Той же минутой, дальним фоном, заговорило и другое — тяжко, размеренно, со стороны крепости: раз, ещё раз. Перекидная стрельба: японские броненосцы из-за Ляотешаня начинали свой первый концерт по городу и гавани. Это тоже стояло в моих книгах этим же утром — у войны выдался густой день. Но перекидная была не моя забота. Моя гремела ближе.
— Слышу стрельбу! — Жилин, секундой позже меня.
— Слышу, — сказал я и повернулся к Огарёву.
Командир уже стоял рядом — он этой ночью так и не спускался.
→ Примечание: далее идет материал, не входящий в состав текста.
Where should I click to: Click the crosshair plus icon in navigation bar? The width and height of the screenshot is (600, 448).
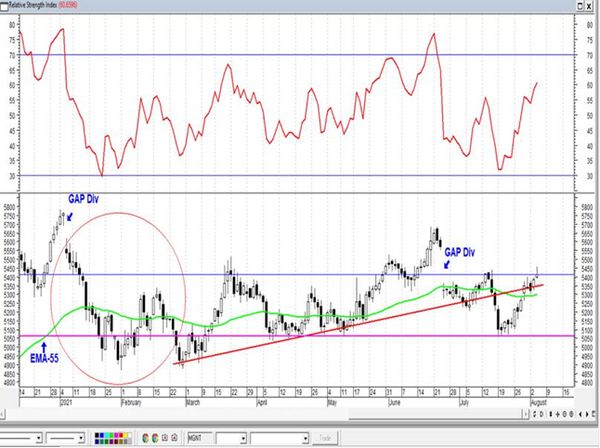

Квадрат встречи нам нарезали мористее точки рассвета; стрельба гремела к норду от нас, ближе к берегу, в полосе, через которую разведчикам лежал последний отрезок дороги домой. Всё, как в книгах. Всё, как в расчёте. Только в книгах в этой полосе никого не было, кроме своих и чужих, а в расчёте были мы.
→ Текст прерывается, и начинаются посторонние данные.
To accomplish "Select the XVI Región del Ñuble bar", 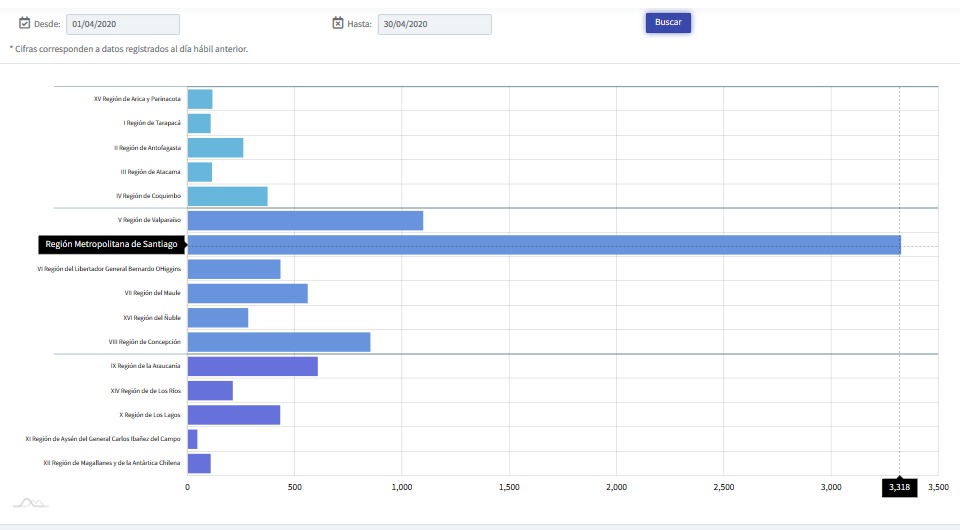I will [217, 318].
По уму, по всем писаным правилам, следовало запросить «Расторопного», доложить ракетой на станцию, дождаться подтверждения. По уму войны — не следовало ничего, кроме одного. Огарёв потратил на это «одно» ровно столько времени, сколько занимает вдох.
— Курс норд, оба полный, — сказал Огарёв. — «Расторопному» — следовать за мной. Боевая тревога.
«Сторожевой» развернулся на пятке и пошёл на гром.
Внизу, в машине, Зарубин уже знал всё без слов — по тому, как легла стрелка телеграфа. Из люка кочегарки рванул чёрный дым: кидали от души. Палуба ожила бегом без топота — за месяц войны люди выучились бегать по железу так, что слышен был только сам корабль: машина, форсунки, зыбь в скулу.
Двадцать два узла — всё, что было у капризных котлов Ярроу, и Зарубин выжимал из них двадцать два с половиной. Мгла редела; зыбь била в скулу, обдавая бак; впереди, над серой полосой горизонта, уже различались вспышки, точечные, злые, и среди них один растущий дым, чёрный, неподвижный, дым корабля, который не идёт.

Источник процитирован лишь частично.